Open Source Communities by BellTower (2020 Grand Prix Winner)

A vast number of Kenyans suffer from a combination of problems like water shortage, diseases caused by consumption of unfiltered/unfit water, having to walk miles to get water on a daily basis, or alternatively having to pay high rates for local water distribution. “In Nairobi, high-tech coexists with urban poverty”, say the team at BellTower, who designed the Open Source Communities project which creates a new format of community-building that relies on efficient allocation of resources that help the lower-income communities get access to basic necessities like water.

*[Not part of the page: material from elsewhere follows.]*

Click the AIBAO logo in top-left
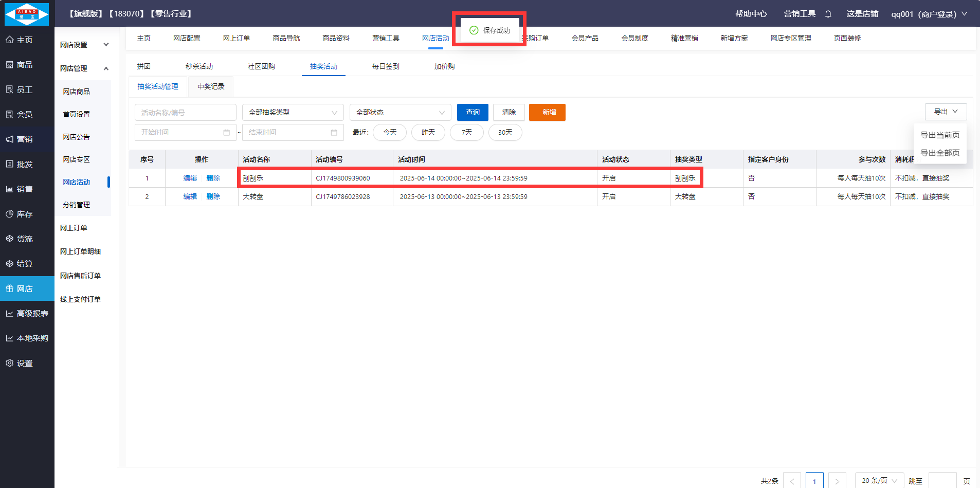Image resolution: width=980 pixels, height=488 pixels. pos(27,14)
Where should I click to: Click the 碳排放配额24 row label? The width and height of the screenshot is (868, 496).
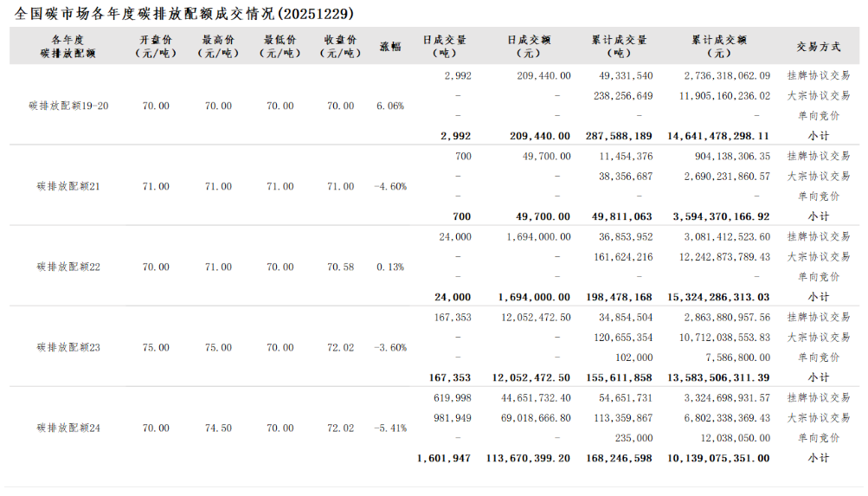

The project creates a centralized water-reservoir – a structure that sits between hundreds of homes, providing water to every single one of them. The structure’s innovative format allows it to harvest and conserve rainwater, while actively filtering it of dirt, microorganisms, and other impurities. During the monsoons, surplus water helps generate money for the communities too, allowing them to get an extra source of income while bridging the vast resource gap. However, the best part about the Open Source Communities is that it exists as a public-utility template. Its open-source nature gives it unlimited flexibility, allowing it to be modified to fit in practically any scenario.

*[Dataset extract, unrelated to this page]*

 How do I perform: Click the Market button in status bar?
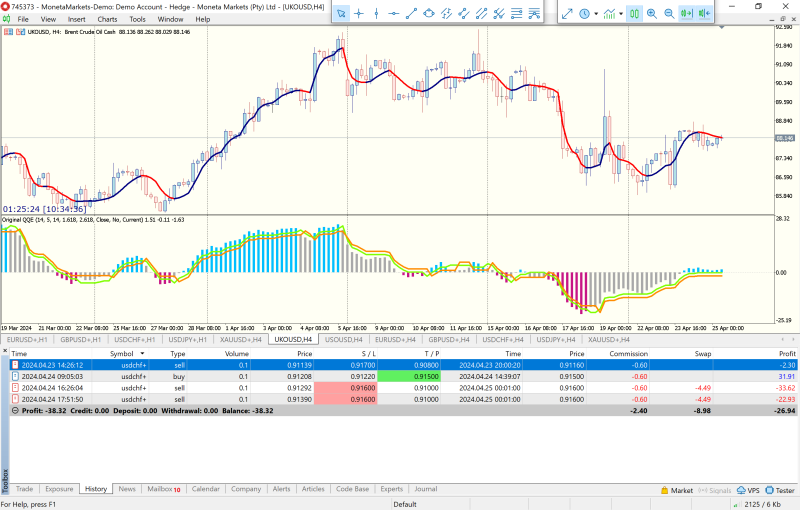(677, 490)
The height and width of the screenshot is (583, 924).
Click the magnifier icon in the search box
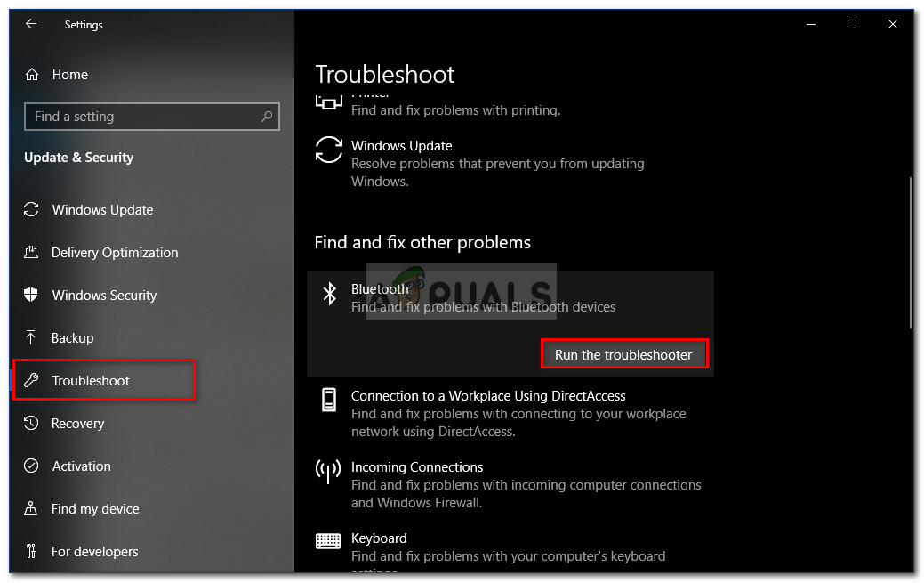(267, 117)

Algorithmic Lace by Lisa Marks (2019 Grand Prix Winner)

Bringing Algorithms and Attire together in a beautifully crafted garment with a noble purpose, Algorithmic Lace uses advanced three-dimensional modeling to handcraft bespoke bras for breast cancer survivors who have undergone mastectomy surgery. Algorithms have a long-standing love-affair with the textile industry, as one of the first machines to use algorithms was the Jacquard Loom back in the 1800s. The loom was controlled by a series of punched cards, which contained information that the loom read. Different cards had different algorithms and by switching the cards in the loom, you could tell it to alternate between complex textile weaves like brocade, damask and matelassé. Algorithmic Lace builds on that rich history, by using lines of code to create bras that are custom-built for their wearers. These garments are made specifically to functionally suit women who’ve undergone surgery, and the algorithmic pattern helps create a well-fitted, comfortable brassiere that’s also incredibly aesthetic to look at, empowering the wearer with confidence, along with their new lease of life.